Le terme « enfants adultes d’alcooliques » m’a d’abord embrouillé. Ce n’est qu’après avoir passé près d’un an à Al-Anon que j’ai réalisé à quel point les effets de l’alcoolisme pouvaient aller au-delà de la relation immédiate avec un alcoolique. Même si mes parents buvaient de l’alcool à l’occasion, je ne les ai jamais considérés comme alcooliques. Ce que j’ai appris, c’est que, quand mes parents étaient enfants, leurs parents étaient alcooliques; Donc, mes parents étaient des enfants adultes d’alcooliques. Les grands-parents que je connaissais n’étaient pas buveurs, mais leur consommation d’alcool avait beaucoup affecté mes parents, et ces effets m’ont été transmis.

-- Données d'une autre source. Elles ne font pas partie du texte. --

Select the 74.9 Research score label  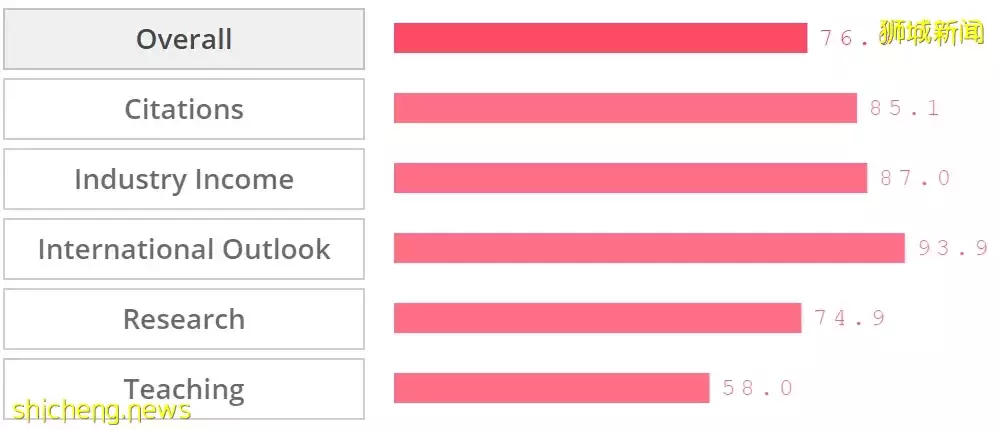pos(849,318)
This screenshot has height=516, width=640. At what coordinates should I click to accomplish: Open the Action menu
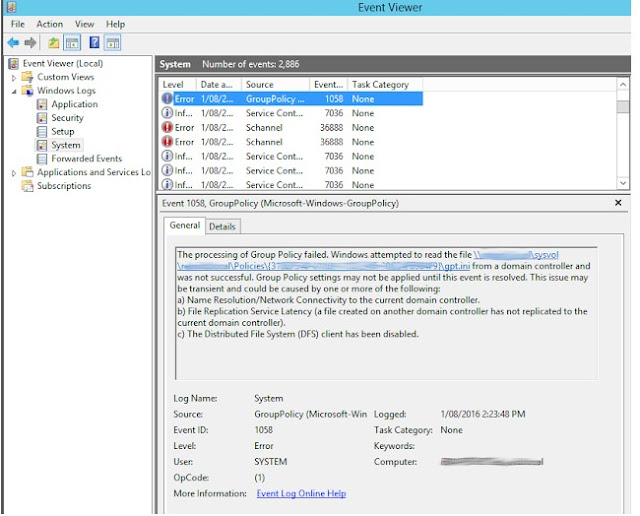pos(49,24)
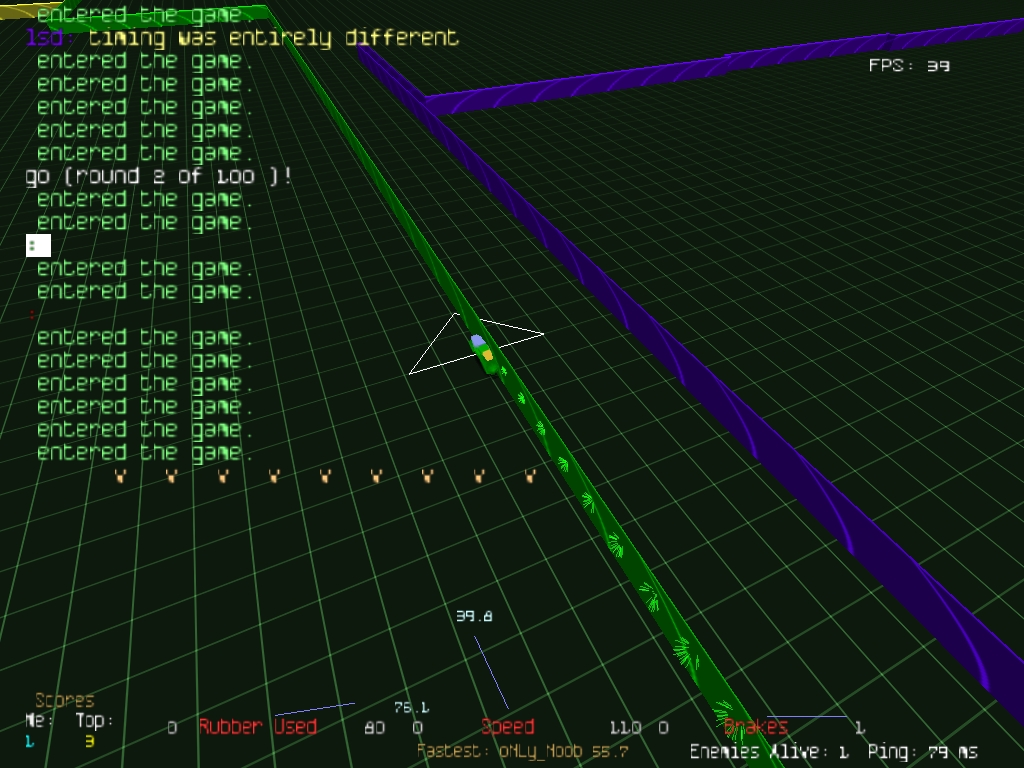
Task: Click the Speed gauge label
Action: (x=508, y=727)

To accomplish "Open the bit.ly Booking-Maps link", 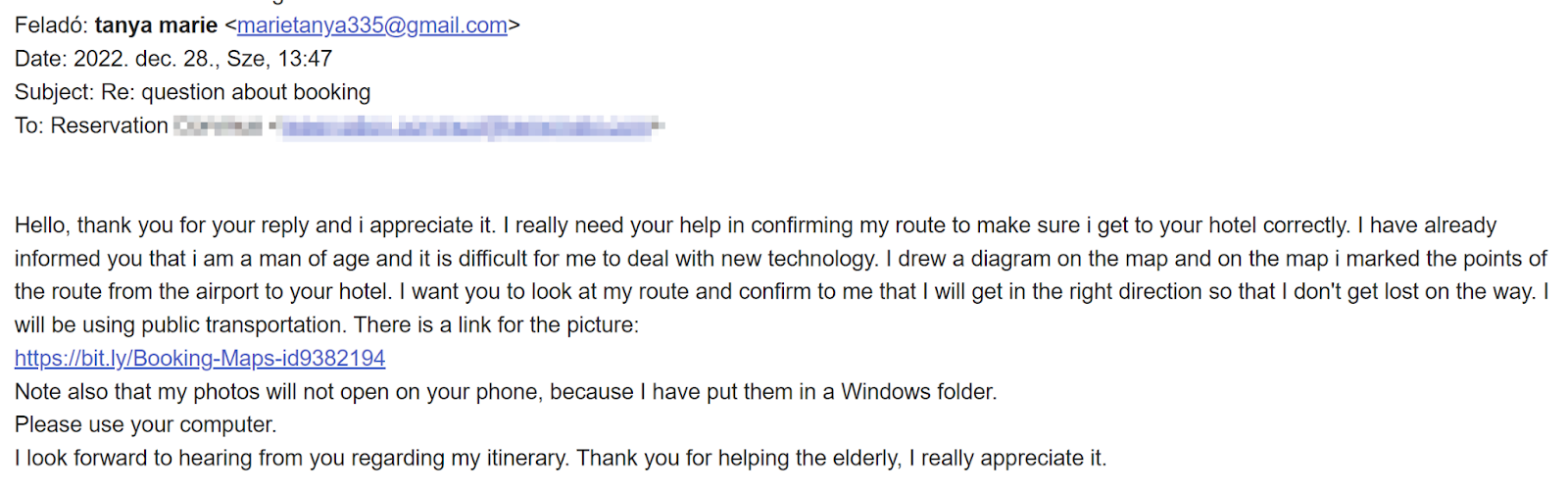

Par exemple, j’avais besoin d’essayer de prendre soin de tout le monde et de tout. J’avais aussi une légèreté superficielle que j’utilisais pour détourner les situations sérieuses, ainsi qu’une tendance à fuir les expressions d’amour tout en exprimant la colère avec aisance. De plus, j’ai appris à tout faire moi-même parce que c’était la seule façon d’assurer que tout soit bien fait, du moins c’est ce que je croyais. Cependant, grâce à Al-Anon, non seulement j’ai reconnu ces traits chez mes parents et moi-même; Je comprenais d’où ils venaient et comment les corriger. Je serai toujours un travail en cours, mais je continue de m’améliorer.